_Task description_
Output the data below line for line, exactly, up to and including the line where "You are a computer-use agent. The height" appears.

_Material for this exercise_
__________

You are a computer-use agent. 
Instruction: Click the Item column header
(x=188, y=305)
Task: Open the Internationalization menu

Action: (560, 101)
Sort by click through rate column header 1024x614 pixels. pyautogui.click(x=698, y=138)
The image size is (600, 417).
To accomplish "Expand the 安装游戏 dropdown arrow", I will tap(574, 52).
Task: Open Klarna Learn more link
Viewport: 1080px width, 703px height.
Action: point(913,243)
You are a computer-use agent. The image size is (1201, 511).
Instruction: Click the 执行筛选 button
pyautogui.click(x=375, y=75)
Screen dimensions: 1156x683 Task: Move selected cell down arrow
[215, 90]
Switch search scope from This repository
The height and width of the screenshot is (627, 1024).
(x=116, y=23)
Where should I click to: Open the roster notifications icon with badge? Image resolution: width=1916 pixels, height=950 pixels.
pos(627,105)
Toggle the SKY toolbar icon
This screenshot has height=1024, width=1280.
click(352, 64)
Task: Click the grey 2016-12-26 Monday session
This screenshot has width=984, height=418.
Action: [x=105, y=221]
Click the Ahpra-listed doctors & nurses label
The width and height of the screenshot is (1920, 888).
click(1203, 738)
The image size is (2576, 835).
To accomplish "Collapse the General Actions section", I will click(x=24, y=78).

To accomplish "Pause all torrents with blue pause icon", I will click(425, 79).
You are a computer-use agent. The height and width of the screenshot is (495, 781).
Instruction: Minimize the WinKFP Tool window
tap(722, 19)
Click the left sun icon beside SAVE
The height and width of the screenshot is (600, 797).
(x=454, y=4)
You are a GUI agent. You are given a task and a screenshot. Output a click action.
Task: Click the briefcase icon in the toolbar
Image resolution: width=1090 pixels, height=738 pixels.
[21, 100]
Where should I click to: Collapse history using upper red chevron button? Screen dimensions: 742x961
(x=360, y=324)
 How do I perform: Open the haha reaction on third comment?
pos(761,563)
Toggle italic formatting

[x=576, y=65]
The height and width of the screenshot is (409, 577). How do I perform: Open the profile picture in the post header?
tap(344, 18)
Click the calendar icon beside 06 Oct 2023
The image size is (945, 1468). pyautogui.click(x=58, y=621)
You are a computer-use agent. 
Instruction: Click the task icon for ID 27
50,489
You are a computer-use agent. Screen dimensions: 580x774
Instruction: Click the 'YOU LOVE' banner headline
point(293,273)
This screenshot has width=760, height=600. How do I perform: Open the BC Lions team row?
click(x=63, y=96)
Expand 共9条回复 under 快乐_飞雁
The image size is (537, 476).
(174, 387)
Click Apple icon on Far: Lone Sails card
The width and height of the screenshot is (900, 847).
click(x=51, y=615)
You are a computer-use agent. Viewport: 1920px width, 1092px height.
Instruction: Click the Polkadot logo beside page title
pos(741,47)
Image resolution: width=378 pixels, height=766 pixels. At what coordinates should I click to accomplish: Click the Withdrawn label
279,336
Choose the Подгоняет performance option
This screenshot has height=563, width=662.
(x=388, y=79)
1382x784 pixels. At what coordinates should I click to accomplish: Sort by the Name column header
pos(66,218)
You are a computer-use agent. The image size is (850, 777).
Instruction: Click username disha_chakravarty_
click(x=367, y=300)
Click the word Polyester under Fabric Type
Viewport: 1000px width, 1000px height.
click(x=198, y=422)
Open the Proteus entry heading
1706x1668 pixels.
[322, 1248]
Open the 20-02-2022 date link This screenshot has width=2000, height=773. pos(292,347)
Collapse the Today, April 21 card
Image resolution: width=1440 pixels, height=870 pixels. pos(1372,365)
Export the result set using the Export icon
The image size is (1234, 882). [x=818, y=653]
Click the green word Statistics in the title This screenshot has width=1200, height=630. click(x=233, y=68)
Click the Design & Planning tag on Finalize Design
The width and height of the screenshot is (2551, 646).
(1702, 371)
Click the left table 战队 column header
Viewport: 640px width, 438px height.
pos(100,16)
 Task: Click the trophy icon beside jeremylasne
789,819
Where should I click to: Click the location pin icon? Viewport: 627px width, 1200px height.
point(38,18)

__________

_Reply_
You are a computer-use agent. 
Instruction: Click the Item column header
(x=188, y=305)
Task: Open the Internationalization menu

Action: (560, 101)
Sort by click through rate column header 1024x614 pixels. pyautogui.click(x=698, y=138)
The image size is (600, 417).
To accomplish "Expand the 安装游戏 dropdown arrow", I will tap(574, 52).
Task: Open Klarna Learn more link
Viewport: 1080px width, 703px height.
Action: point(913,243)
You are a computer-use agent. The image size is (1201, 511).
Instruction: Click the 执行筛选 button
pyautogui.click(x=375, y=75)
Screen dimensions: 1156x683 Task: Move selected cell down arrow
[215, 90]
Switch search scope from This repository
The height and width of the screenshot is (627, 1024).
(x=116, y=23)
Where should I click to: Open the roster notifications icon with badge? Image resolution: width=1916 pixels, height=950 pixels.
pos(627,105)
Toggle the SKY toolbar icon
This screenshot has height=1024, width=1280.
click(352, 64)
Task: Click the grey 2016-12-26 Monday session
This screenshot has width=984, height=418.
Action: [x=105, y=221]
Click the Ahpra-listed doctors & nurses label
The width and height of the screenshot is (1920, 888).
click(1203, 738)
The image size is (2576, 835).
To accomplish "Collapse the General Actions section", I will click(x=24, y=78).

To accomplish "Pause all torrents with blue pause icon", I will click(425, 79).
You are a computer-use agent. The height and width of the screenshot is (495, 781).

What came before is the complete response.